Interact, Instruct to Improve: A LLM-Driven Parallel Actor-Reasoner Framework for Enhancing Autonomous Vehicle Interactions
Shiyu Fang, Jiaqi Liu, Chengkai Xu, Chen Lv, Peng Hang, Jian Sun
TL;DR
This work tackles the challenge of real-time bidirectional AV–HV interaction by introducing a parallel Actor-Reasoner framework that leverages an LLM-driven Reasoner and a memory-based Actor to express and interpret driving intentions. The Reasoner performs Chain-of-Thought reasoning to infer HV intention and driving style while generating eHMI cues, and the Actor rapidly retrieves feasible actions from a partitioned, two-layer memory, enabling fast, context-aware decisions. Ablation studies and multi-vehicle experiments show the memory partitioning and retrieval mechanisms substantially improve safety and efficiency, with field tests confirming practical applicability in real-world traffic.

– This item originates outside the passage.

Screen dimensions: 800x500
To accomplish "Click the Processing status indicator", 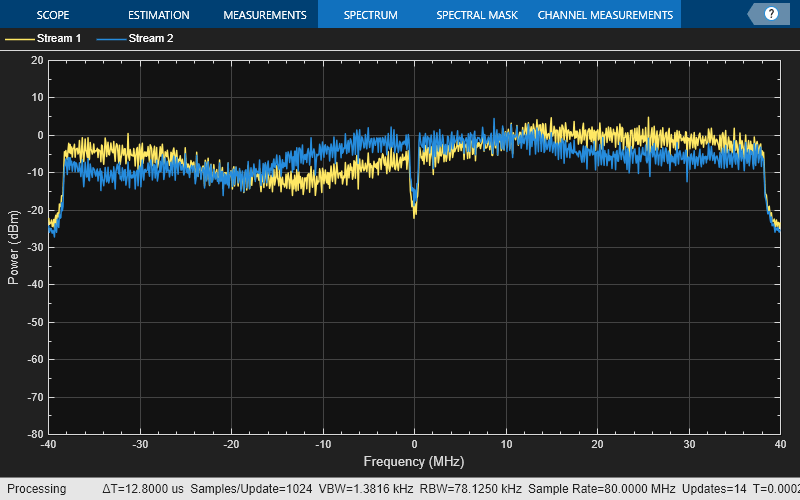I will pyautogui.click(x=37, y=489).
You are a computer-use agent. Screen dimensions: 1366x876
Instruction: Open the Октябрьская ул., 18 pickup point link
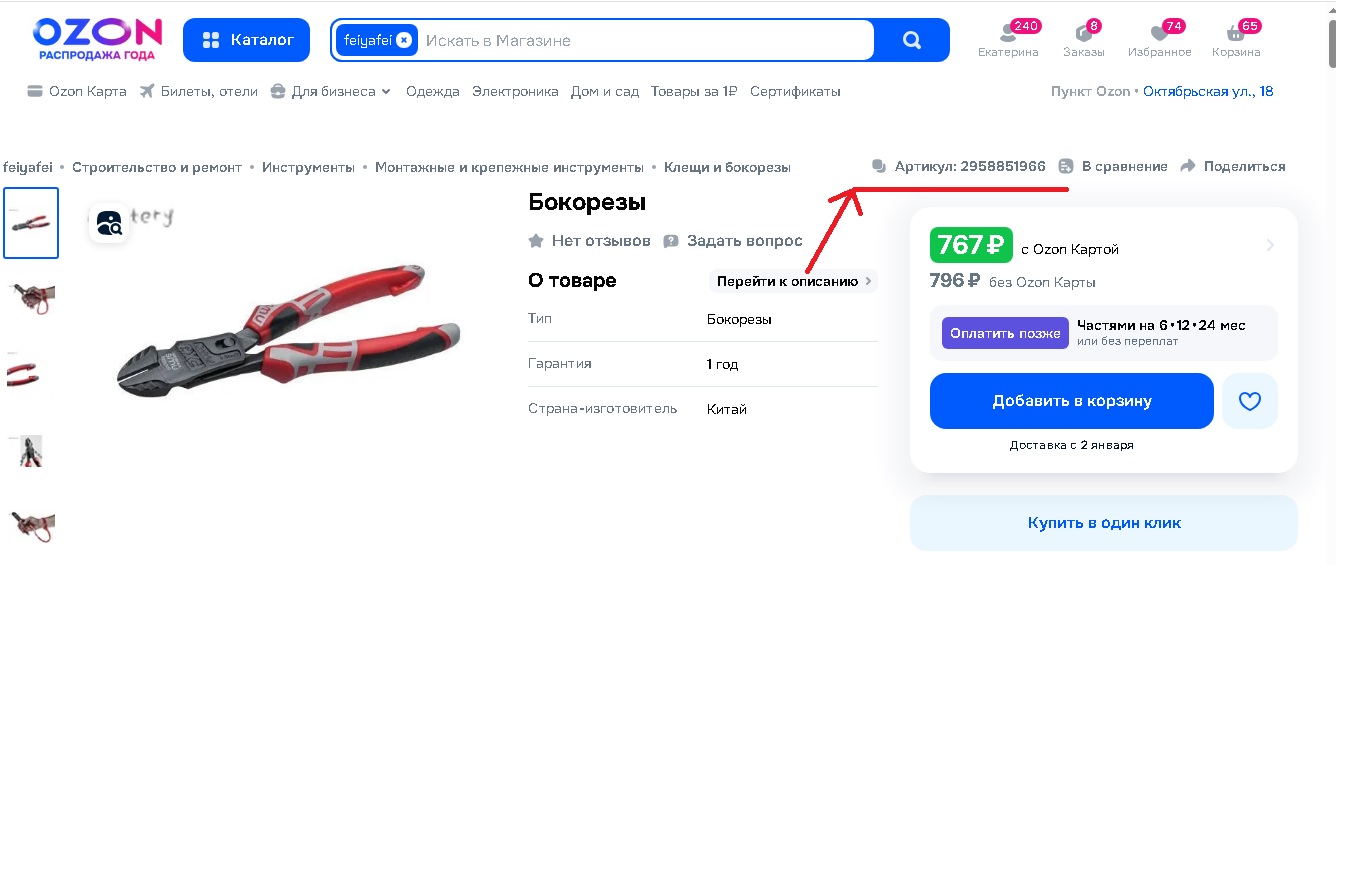pyautogui.click(x=1208, y=90)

The framework promises improved interpretability, adaptability to heterogeneous HVs, and scalable deployment for real-time AV-HV interactions.
Abstract
Autonomous Vehicles (AVs) have entered the commercialization stage, but their limited ability to interact and express intentions still poses challenges in interactions with Human-driven Vehicles (HVs). Recent advances in large language models (LLMs) enable bidirectional human-machine communication, but the conflict between slow inference speed and the need for real-time decision-making challenges practical deployment. To address these issues, this paper introduces a parallel Actor-Reasoner framework designed to enable explicit bidirectional AV-HV interactions across multiple scenarios. First, by facilitating interactions between the LLM-driven Reasoner and heterogeneous simulated HVs during training, an interaction memory database, referred to as the Actor, is established. Then, by introducing the memory partition module and the two-layer memory retrieval module, the Actor's ability to handle heterogeneous HVs is significantly enhanced. Ablation studies and comparisons with other decision-making methods demonstrate that the proposed Actor-Reasoner framework significantly improves safety and efficiency. Finally, with the combination of the external Human-Machine Interface (eHMI) information derived from Reasoner's reasoning and the feasible action solutions retrieved from the Actor, the effectiveness of the proposed Actor-Reasoner is confirmed in multi-scenario field interactions. Our code is available at https://github.com/FanGShiYuu/Actor-Reasoner.